The DiskPaths check is not supported for all ONTAP versions and requires a dedicated ZAPI-getter to collect its data. Please consult the documentation of DiskPaths check (--help) for further details.

Volume getter does not get all volumes

Problem:

Using the newer, universal getter get_netapp with the volume object, returns sometimes less volumes than the older Perl-based get_netapp_cm.pl -o volume.

Reason:

The modern RESTful API does not returns all volumes if the official volume endpoint is used. The universal get_netapp will use the rest-API in favour of the older ZAPI by default.

Solution:

As long as the ONTAP version still supports the ZAPI you can force the getter to use it with --api=zapi.

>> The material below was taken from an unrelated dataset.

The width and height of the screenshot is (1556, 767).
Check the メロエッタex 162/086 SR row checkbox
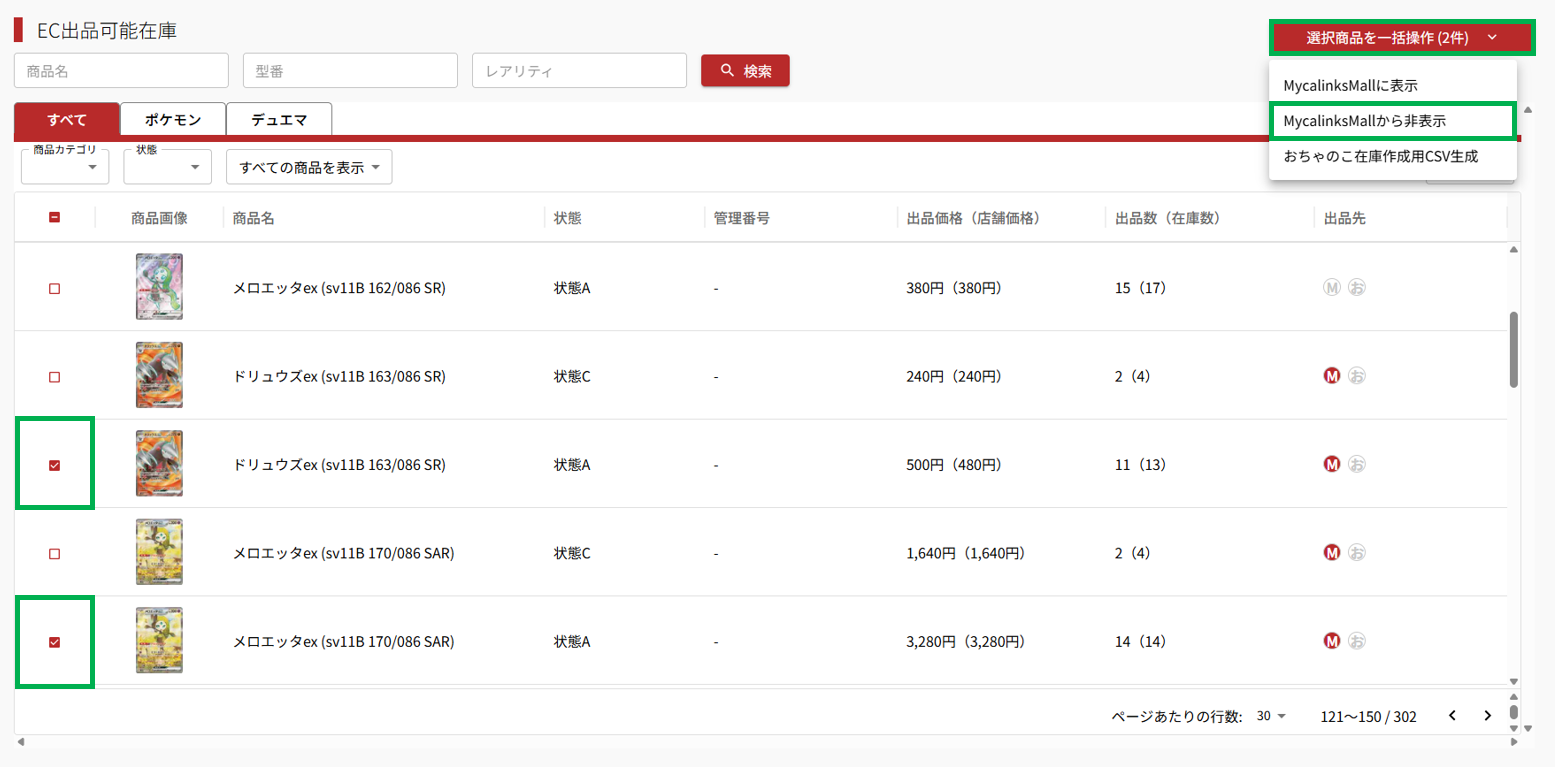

Please consider a short report to us if you think that you need the volumes not returned by the official RESTful API-endpoint. We are aware of an other, private endpoint which could return a complete list.

Authentication errors

Problem:

One or both of the following occurs with an user-account:

  • The unigetter (get_netapp) returns with authentication error. Please check the credentials (–user, –pass or –authfile) although the credentials are proven ok.

  • Some getter return 0 instances although there would be instances on the filer available.

These effects disappear if you use an admin account (--user=admin --pass=<admin-password>).

Explanation:

The api-detection is confused because of missing or otherwise wrong configuration of the monitoring user on the filer.

Workaround:

Disable the api-detection and explicitly set the api (e.g. --api=rest --disable_api_detection)

Solution:

Check your filers configuration (see Typescript Monitoring User for cdot). If you find a capability missing in the typescript please report it together with the Ontap version to the developers.